+++ Dataset

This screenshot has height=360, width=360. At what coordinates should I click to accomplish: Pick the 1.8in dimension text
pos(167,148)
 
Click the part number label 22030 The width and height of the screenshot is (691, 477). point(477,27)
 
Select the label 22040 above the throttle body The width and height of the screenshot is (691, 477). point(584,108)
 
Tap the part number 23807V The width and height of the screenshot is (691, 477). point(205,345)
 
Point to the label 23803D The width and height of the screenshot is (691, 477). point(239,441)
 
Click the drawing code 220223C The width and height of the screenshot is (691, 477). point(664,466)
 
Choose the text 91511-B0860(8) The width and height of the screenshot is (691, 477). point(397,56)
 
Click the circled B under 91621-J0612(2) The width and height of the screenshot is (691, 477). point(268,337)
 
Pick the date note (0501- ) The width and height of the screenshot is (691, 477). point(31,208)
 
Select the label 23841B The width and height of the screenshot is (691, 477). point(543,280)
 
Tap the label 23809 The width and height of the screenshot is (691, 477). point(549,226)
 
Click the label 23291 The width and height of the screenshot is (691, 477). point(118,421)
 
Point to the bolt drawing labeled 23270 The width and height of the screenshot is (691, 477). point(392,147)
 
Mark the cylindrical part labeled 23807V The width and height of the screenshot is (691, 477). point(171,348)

++++++

#### Written problem
Please rewrite all the lines above, requests included, and scale every coordinate in the answers by 1.85, rounding each result to a whole number with halves rounded up.

#### Result
This screenshot has height=360, width=360. At what coordinates should I click to accomplish: Pick the 1.8in dimension text
pos(309,274)
 
Click the part number label 22030 The width and height of the screenshot is (691, 477). point(882,50)
 
Select the label 22040 above the throttle body The width and height of the screenshot is (691, 477). point(1080,200)
 
Tap the part number 23807V The width and height of the screenshot is (691, 477). point(379,638)
 
Point to the label 23803D The width and height of the screenshot is (691, 477). point(442,816)
 
Click the drawing code 220223C The width and height of the screenshot is (691, 477). point(1228,862)
 
Choose the text 91511-B0860(8) The width and height of the screenshot is (691, 477). point(734,104)
 
Click the circled B under 91621-J0612(2) The width and height of the screenshot is (691, 477). point(496,623)
 
Pick the date note (0501- ) The width and height of the screenshot is (691, 477). point(57,385)
 
Select the label 23841B The width and height of the screenshot is (691, 477). point(1005,518)
 
Tap the label 23809 The width and height of the screenshot is (691, 477). point(1016,418)
 
Click the label 23291 The width and height of the screenshot is (691, 477). point(218,779)
 
Point to the bolt drawing labeled 23270 The width and height of the screenshot is (691, 477). point(725,272)
 
Mark the cylindrical part labeled 23807V The width and height of the screenshot is (691, 477). point(316,644)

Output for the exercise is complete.